Tokyo Day-Trips: Mishima

Art, food and shopping in the "City of Water"

By Peter Sidell    - 4 min read

At the head of the Izu Peninsula, Mishima isn't that well known, but is an attractive town with a relaxing atmosphere and plenty to see and do. It's perfectly possible to see the town as a day-trip from Tokyo, to combine it with a trip to Hakone, or to stay a night or two and explore the peninsula and other nearby sights.

What to see and do

The main attraction is the Clematis Garden, a cluster of museums, shops and restaurants in the north of the town; arrive early enough and you can get the first free shuttle bus from the station. For more art there's the Ooka Makoto Kotoba Museum, Sanshin Zen Gallery and the Sano Art Museum, which has an attractive traditional garden next to it.

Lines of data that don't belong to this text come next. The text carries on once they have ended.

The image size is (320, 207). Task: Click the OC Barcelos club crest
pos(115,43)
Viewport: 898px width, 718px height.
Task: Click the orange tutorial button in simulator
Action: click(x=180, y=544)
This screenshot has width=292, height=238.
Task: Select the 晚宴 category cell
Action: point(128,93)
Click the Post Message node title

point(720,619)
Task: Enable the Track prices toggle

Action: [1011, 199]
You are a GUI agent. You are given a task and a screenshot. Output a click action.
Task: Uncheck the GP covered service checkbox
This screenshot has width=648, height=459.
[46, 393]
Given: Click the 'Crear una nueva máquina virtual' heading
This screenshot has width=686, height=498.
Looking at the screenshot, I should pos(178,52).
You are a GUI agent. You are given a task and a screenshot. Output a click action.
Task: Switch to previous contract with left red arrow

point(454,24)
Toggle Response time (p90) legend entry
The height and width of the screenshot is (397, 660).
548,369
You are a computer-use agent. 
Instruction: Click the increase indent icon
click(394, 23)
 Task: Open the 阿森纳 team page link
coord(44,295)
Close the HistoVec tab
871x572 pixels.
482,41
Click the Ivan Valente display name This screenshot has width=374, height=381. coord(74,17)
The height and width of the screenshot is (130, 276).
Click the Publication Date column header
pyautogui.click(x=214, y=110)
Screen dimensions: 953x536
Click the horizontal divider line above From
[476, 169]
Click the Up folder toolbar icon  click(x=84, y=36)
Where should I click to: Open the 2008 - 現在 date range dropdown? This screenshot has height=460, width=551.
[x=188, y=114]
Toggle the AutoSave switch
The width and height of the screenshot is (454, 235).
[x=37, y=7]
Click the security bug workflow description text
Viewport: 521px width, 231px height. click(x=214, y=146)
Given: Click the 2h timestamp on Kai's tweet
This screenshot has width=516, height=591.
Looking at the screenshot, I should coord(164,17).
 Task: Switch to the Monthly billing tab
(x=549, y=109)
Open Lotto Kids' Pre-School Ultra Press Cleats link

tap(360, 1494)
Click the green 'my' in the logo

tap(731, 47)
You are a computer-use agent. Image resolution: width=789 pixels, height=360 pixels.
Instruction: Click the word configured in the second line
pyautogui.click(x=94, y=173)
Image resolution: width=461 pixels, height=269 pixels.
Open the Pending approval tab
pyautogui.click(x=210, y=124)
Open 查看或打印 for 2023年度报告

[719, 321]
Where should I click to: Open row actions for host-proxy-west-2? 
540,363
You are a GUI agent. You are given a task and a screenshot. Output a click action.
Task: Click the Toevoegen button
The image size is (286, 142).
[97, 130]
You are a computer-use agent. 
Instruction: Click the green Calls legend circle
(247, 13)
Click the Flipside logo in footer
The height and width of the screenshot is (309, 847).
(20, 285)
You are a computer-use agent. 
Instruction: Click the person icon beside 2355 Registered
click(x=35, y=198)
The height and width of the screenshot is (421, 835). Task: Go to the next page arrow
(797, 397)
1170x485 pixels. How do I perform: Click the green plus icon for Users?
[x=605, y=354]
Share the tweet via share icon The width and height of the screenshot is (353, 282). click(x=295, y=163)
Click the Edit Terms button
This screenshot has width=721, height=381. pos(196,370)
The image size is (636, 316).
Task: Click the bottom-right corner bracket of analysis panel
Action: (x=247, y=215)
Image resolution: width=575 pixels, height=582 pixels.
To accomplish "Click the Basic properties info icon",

Another draw is the impressive Mishima Taisha, an important Shinto shrine with attractive grounds, and just across the road is a stylish little shopping center called Taisha no Mori. There are also plenty of charming small temples dotted around the town, among them Rinko-ji and neighbouring pair Renkei-ji and Jorin-ji. And if you can go a little out of the way, a twenty-minute walk from neighbouring Kannami station is the small but interesting Buddha Statues Museum.

If you'd like to break up the sights with some greenery, then right next to the station there's Rakujyu-en, a large park that also has a miniature zoo, a beautiful old Japanese residence, and lots of rides for kids. Further away there's Kakita River Park, a more natural space marking the source of a local river, which you might combine with a trip to Sun to Moon, a large shopping mall. Finally, a bus ride away is Yamanaka Castle Park, the site of an ancient hill fort that also has a nice view of Mount Fuji.

Where to eat

While Mishima is renowned for its eel dishes, there are a whole host of different places to eat. For cheap'n'cheerful, near the station there's Naoyoshi, an old-school Japanese izakaya (dining bar), steakhouse Shioya, and Jeet Curry, a cosy little Indian restaurant. If you go to Sun to Moon, there's a food court and a handful of cafes and restaurants in the mall, or Peking Noodles nearby. Back in the centre, Jun is a long-established place to get hearty comfort food, Mishima Terrace and (if their terrace is open) Pasteria Chichukai are nice places to eat Italian food outdoors, while K's Diner and Rin Nouvelle Japonaise offer classy but still very affordable dining.

How to get there

Mishima is on the Tokaido Shinkansen (bullet train) line, though only the slower Kodama (and occasional Hikari) trains stop there: there are two departures an hour from Tokyo and Shinagawa stations, and the journey takes about 50 minutes. If you're on a budget and/or not in a hurry, then the regular train will get you there in about two hours, though you'll probably have to change at least once, possibly at the seaside resort of Atami. If you're driving from Tokyo, it looks like you can do it in around two hours via the Tomei Expressway, while if you're coming from Hakone, there are regular direct buses to Mishima station.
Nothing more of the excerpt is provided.